Dem aktuellen Album ‘1995’ fehlt aber vor allem dieser zeitgeschichtliche Kontext, da es zu einer Zeit entstanden ist, als man noch einen Bezug zu damaligen musikalischen Strömungen hatte herstellen können. Bands wie Massive Attack, Portishead oder Tricky, die Stadt Bristol im Gesamten gaben zeitgleich ihr musikalisches Statement ab. Aber im Gegensatz zu Künstlern wie Tricky, dessen aktuelle Veröffentlichungen noch immer frisch und einfühlsam klingen, so rauscht bei ‘1995’ der Kontext-Zug gänzlich an einem vorbei da die 14 Nummern zu sehr aus der Zeit gefallen wirken. Auch wenn die beiden Wiener in Interviews betonen, hier lediglich eine Veröffentlichung aus dem Jahr 1995, ihr erstes wirkliches Studioalbum veröffentlicht zu haben scheint den Tracks die wurschtelnde Seele abhanden gekommen zu sein. Falls man aber schon damals K&D Fan war, sich deshalb vielleicht auch beim Mobilfunkanbieter ‘One’ einen Handyvertrag holte, da man ihren Werbe-Jingle mit K&D in Verbindung brachte, dann ist man vielleicht auch heute noch vom Sound des Albums angetan und schwelgt in eigenen Erinnerungen an jene Zeit.

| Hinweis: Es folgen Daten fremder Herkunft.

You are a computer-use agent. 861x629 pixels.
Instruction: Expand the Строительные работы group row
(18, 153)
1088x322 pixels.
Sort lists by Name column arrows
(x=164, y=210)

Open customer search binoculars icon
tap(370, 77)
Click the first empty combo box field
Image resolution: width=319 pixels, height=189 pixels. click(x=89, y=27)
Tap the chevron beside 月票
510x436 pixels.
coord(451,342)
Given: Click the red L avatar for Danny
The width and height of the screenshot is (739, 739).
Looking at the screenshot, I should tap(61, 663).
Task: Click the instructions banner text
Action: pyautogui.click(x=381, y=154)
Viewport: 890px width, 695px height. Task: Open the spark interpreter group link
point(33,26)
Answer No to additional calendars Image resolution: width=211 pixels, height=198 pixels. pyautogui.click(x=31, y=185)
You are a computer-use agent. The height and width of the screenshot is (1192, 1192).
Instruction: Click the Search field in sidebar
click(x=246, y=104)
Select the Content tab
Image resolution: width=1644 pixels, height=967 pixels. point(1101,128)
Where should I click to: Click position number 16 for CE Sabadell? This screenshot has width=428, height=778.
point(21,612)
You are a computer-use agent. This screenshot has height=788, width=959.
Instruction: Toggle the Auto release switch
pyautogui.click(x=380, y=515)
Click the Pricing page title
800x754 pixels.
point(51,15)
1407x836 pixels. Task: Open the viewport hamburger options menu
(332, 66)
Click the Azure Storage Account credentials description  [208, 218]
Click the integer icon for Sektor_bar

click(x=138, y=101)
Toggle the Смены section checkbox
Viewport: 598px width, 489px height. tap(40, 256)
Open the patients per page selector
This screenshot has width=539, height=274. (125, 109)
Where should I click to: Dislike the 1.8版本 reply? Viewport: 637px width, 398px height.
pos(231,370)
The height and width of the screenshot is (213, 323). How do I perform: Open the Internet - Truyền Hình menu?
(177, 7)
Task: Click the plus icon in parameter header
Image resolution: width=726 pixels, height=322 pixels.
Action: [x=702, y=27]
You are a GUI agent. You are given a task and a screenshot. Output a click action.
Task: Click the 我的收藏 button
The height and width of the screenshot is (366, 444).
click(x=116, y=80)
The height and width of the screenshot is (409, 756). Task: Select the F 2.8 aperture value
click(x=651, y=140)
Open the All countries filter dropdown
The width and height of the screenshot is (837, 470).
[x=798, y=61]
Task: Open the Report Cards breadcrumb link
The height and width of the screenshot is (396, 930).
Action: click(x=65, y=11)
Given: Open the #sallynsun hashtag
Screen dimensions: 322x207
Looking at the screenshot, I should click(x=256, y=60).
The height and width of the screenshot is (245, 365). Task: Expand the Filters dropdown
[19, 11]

Für alle anderen und der jüngeren Generation wirkt das Album wahrscheinlich eher wie eine Anordnung verschiedener mitgeschnittener Studio-Jam-Sessions, deren Grundgerüst meist auf einem einfach gehaltenen durchgängigen Beat aufbauen. Zu lasch ist der Sound, zuwenig oft die Energie vorhanden bei jedem Soundschnipsel an die Verzahnung mit den 90er Jahren und dessen Lebensgefühl vieler junger Leute zu denken. Auch fehlt heutzutage, im Jahr 2020, die dazugehörige Szene die den kometenhaften Aufstieg von K&D erst möglich machte.

1995 – Album Cover

Denkt man an die Wiener Clique und dem gemütlichen dahinwurschteln, der Verzahnung von dem jungen Alternative-Radiosender FM4 (für dessen Bestehen wir von deutschsprachigen Nachbarländern beneidet wurden) mit der Clubszene von damals, dann fallen Namen wie Sugar Bee, Gümix, Makossa oder der viel zu früh verstorbene FM4 Moderator und DJ Werner Geier aka ‘Demon Flowers’, dessen Label Uptight Records für die Wiener Hiphop & Triphop-Szene vielleicht genauso wichtig war wie das G-Stone Label. Kruder und Dorfmeister wollen einem ein Album, welches 25 Jahre nach seiner Entstehung veröffentlicht wird nicht als den Neuen-heißen-Scheiß verkaufen, dennoch hätte etwas musikalisches Bemühen und der eine oder andere neue Track dem Album eine erfrischende Note verliehen und gut getan. So ist das Album ein Stück Zeitgeschichte aus einem Jahrzehnt, welches der Schreiber dieser Zeilen auch erlebt hat und mitunter entstehen im Gehirn synaptische Verbindungen mit dem Lebensgefühl von damals, viele neue enthusiastische Fans werden K&D mit ‘1995’ nicht gewinnen können, zu formal wirkt der Akt dieser Veröffentlichung nach 25 Jahren von Tracks die auf einem DAT-Tape verborgen im Schrank ihr dasein fristen mußten und so läßt einen das Soundgewand der 14 Tracks leider eher unberührt zurück. ‘1995’ ist am 13.11. 2020 auf dem hauseigenen Label G-Stone veröffentlicht worden.